Try These 4 Advanced Optimization Techniques in Deep Learning If Your PyTorch Optimizer Isn't Performing Well

Source: DeepHub IMBA

This article is approximately 3700 words long, recommended reading time is over 10 minutes.
This article will introduce four advanced optimization techniques that may outperform traditional methods in certain tasks, especially when faced with complex optimization problems.

In the field of deep learning, the choice of optimizer is crucial for model performance. While standard optimizers in PyTorch such as SGD, Adam, and AdamW are widely used, they are not always the best choice in every scenario. This article will introduce four advanced optimization techniques that may outperform traditional methods, particularly when facing complex optimization problems.

We will explore the following algorithms:

Sequential Least Squares Programming (SLSQP)
Particle Swarm Optimization (PSO)
Covariance Matrix Adaptation Evolution Strategy (CMA-ES)
Simulated Annealing (SA)

The main advantages of these methods include:

Gradient-free optimization: Suitable for non-differentiable operations such as sampling, rounding, and combinatorial optimization.
Only requires forward propagation: Generally faster and more memory efficient than traditional methods.
Global optimization capability: Helps avoid local optima.

It is important to note that these methods are best suited for optimizing a smaller number of parameters (typically less than 100-1000). They are particularly useful for optimizing key parameters, specific parameters per layer, or hyperparameters.

Experimental Setup

Before starting the experiments, we need to set up the environment and define some auxiliary functions. Below are the necessary imports and function definitions:

 from functools import partial
from collections import defaultdict
import torch
import torch.nn as nn
import torch.optim as optim
import torch.nn.functional as F
import numpy as np
import scipy.optimize as opt
import matplotlib.pyplot as plt

# Set random seed for reproducibility
torch.manual_seed(42)
np.random.seed(42)

# Auxiliary function: convert weights between PyTorch model and NumPy vector
def set_model_weights_from_vector(model, numpy_vector):
    weight_vector = torch.tensor(numpy_vector, dtype=torch.float64)
    model[0].weight.data = weight_vector[0:4].reshape(2, 2)
    model[2].weight.data = weight_vector[4:8].reshape(2, 2)
    model[2].bias.data = weight_vector[8:10]
    return model

def get_vector_from_model_weights(model):
    return torch.cat([
        model[0].weight.data.view(-1),
        model[2].weight.data.view(-1),
        model[2].bias.data
    ]).detach().numpy()

# Function to track and update loss

def update_tracker(loss_tracker, optimizer_name, loss_val):
    loss_tracker[optimizer_name].append(loss_val)
    if len(loss_tracker[optimizer_name]) > 1:
        min_loss = min(loss_tracker[optimizer_name][-2], loss_val)
        loss_tracker[optimizer_name][-1] = min_loss
    return loss_tracker

These functions will be used to convert model weights between different optimization algorithms and track the loss during the optimization process.

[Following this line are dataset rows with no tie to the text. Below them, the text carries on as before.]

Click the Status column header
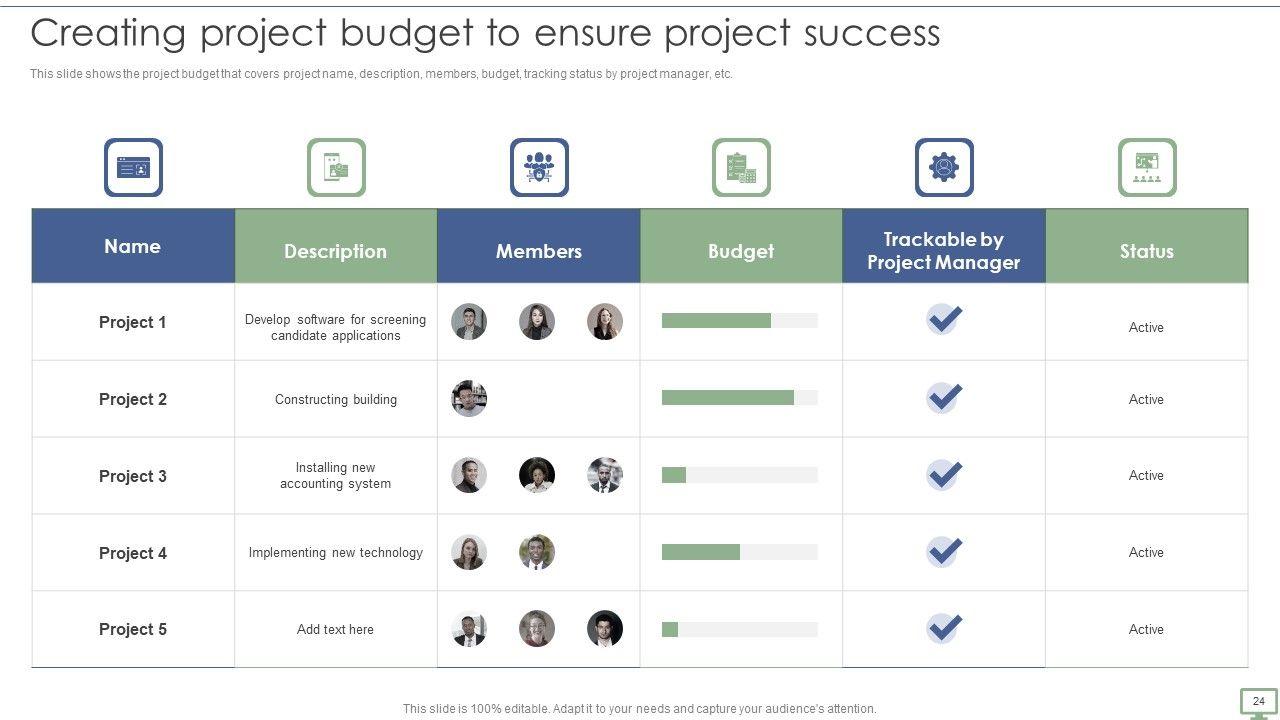This screenshot has width=1280, height=720. click(1146, 251)
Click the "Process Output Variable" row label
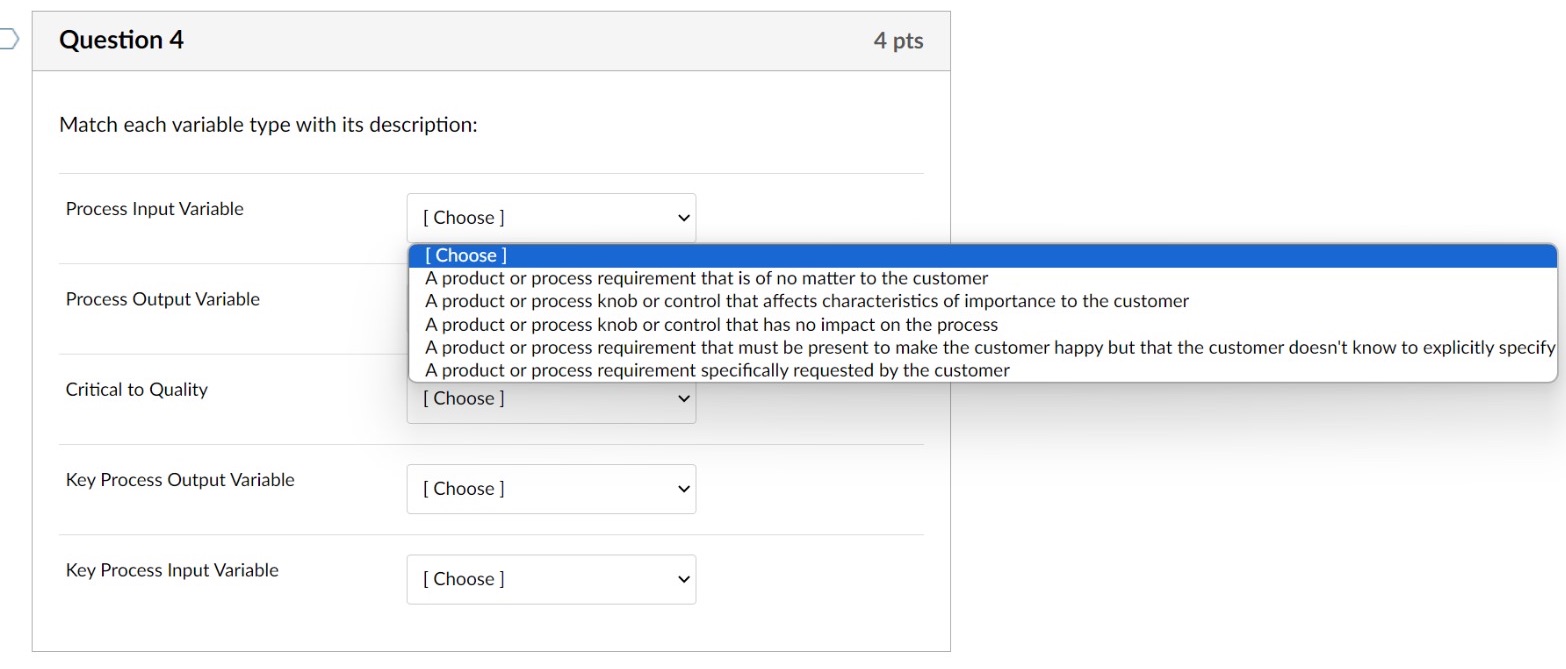 point(162,299)
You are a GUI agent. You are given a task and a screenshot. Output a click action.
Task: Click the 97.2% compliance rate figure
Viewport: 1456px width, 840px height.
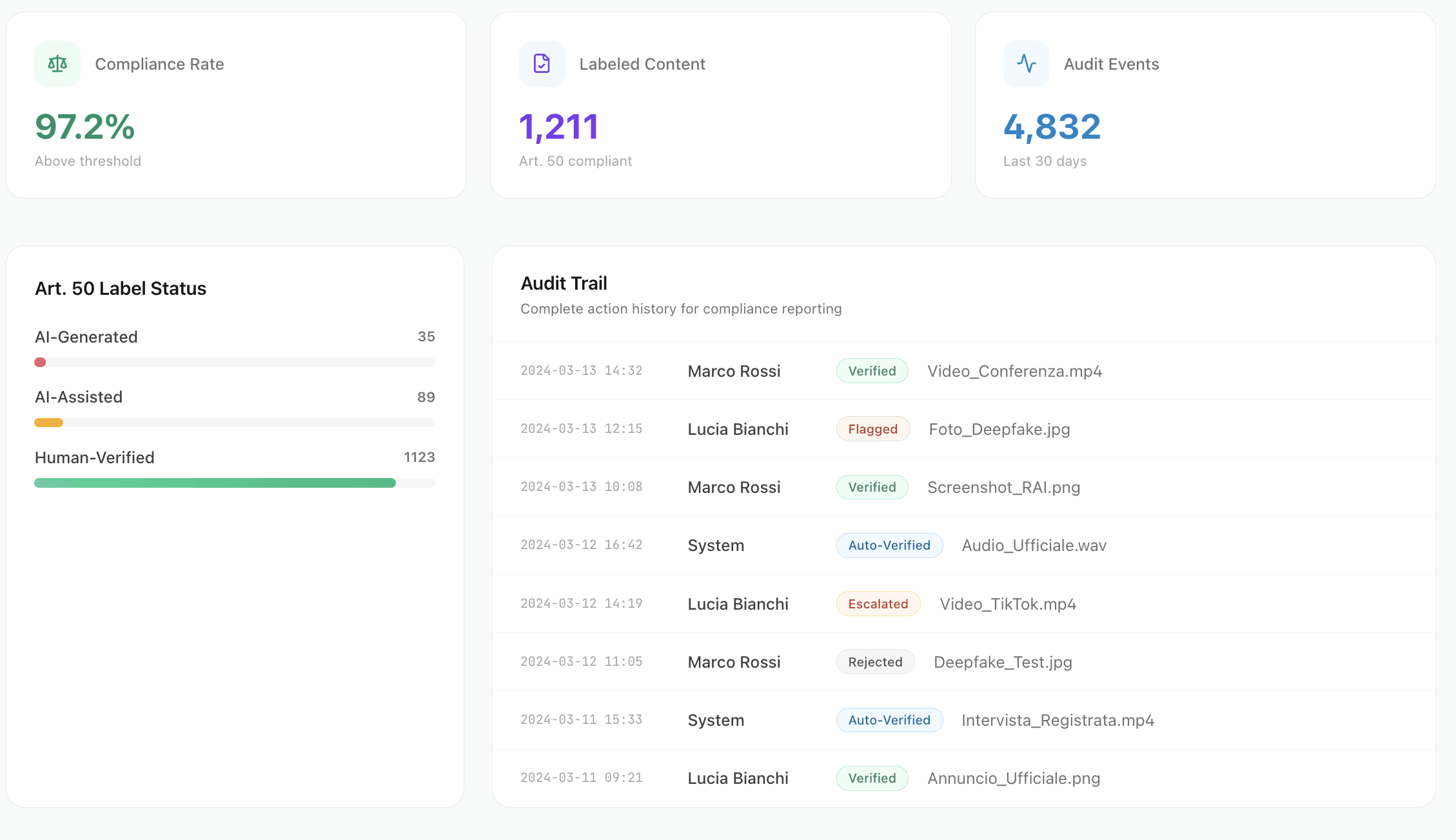[84, 127]
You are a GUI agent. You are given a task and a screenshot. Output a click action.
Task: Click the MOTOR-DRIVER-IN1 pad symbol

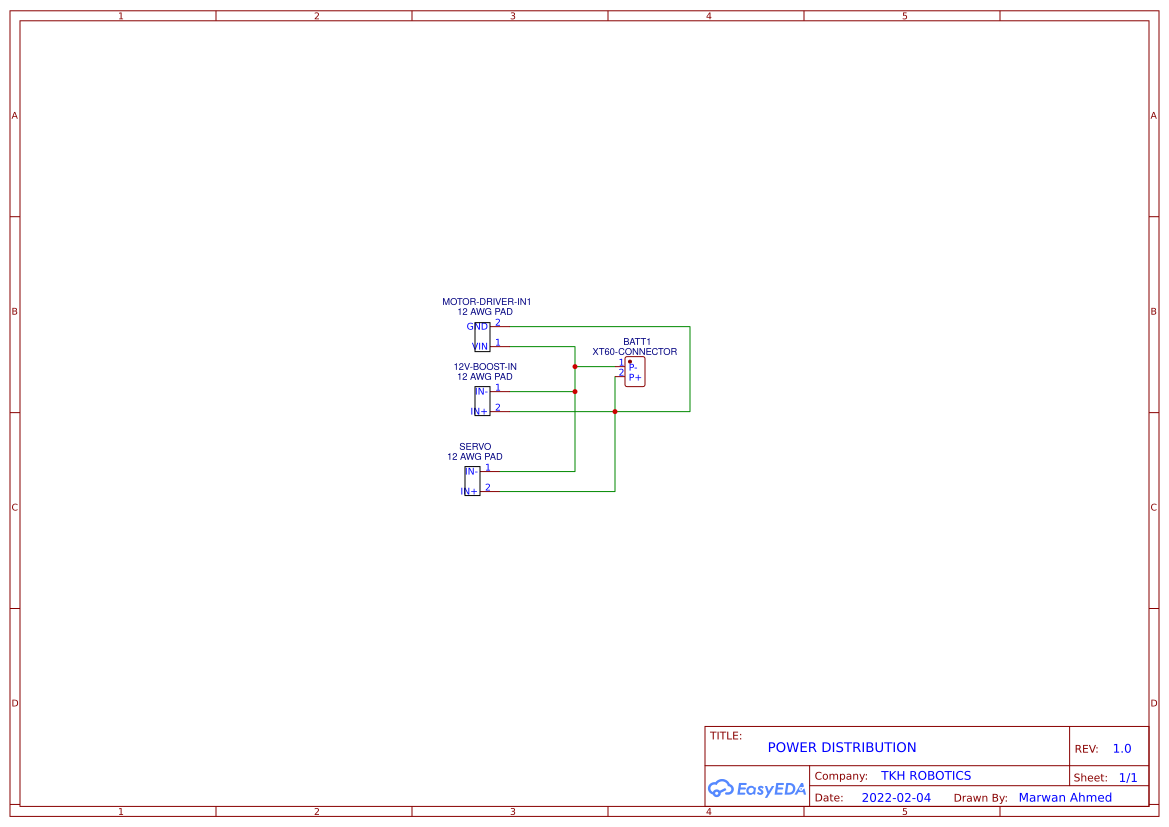pos(482,337)
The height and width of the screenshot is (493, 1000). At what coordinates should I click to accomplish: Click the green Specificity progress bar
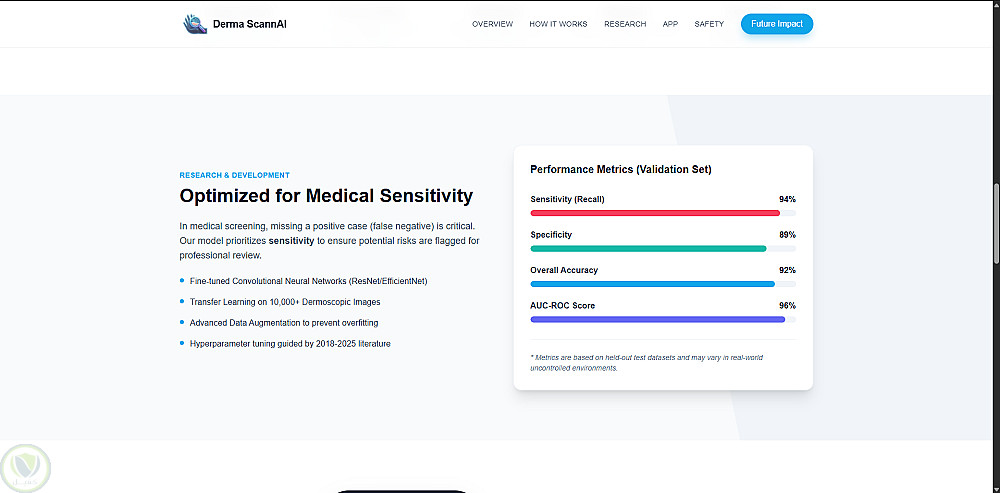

Next, we define the objective function and the PyTorch optimization loop:

 def objective(x, model, input, target, loss_tracker, optimizer_name):
    model = set_model_weights_from_vector(model, x)
    loss_val = F.mse_loss(model(input), target).item()
    loss_tracker = update_tracker(loss_tracker, optimizer_name, loss_val)
    return loss_val

def pytorch_optimize(x, model, input, target, maxiter, loss_tracker, optimizer_name="Adam"):
    set_model_weights_from_vector(model, x)
    optimizer = optim.Adam(model.parameters(), lr=1.)

    # Training loop
    for iteration in range(maxiter):
        loss = F.mse_loss(model(input), target)
        optimizer.zero_grad()
        loss.backward()
        optimizer.step()
        loss_tracker = update_tracker(loss_tracker, optimizer_name, loss.item())
    final_x = get_vector_from_model_weights(model)
    return final_x, loss.item()

Finally, we set up the common variables required for the experiment:

 model = nn.Sequential(nn.Linear(2, 2, bias=False), nn.ReLU(), nn.Linear(2, 2, bias=True)).double()
input_tensor = torch.randn(32, 2).double()  # Random input tensor
input_tensor[:, 1] *= 1e3  # Increase sensitivity of one variable
target = input_tensor.clone() # The target is the input itself (identity function)
num_params = 10
maxiter = 100
x0 = 0.1 * np.random.randn(num_params)
loss_tracker = defaultdict(list)

These setups create a simple neural network model for our experiment, defining the input, target, and initial parameters.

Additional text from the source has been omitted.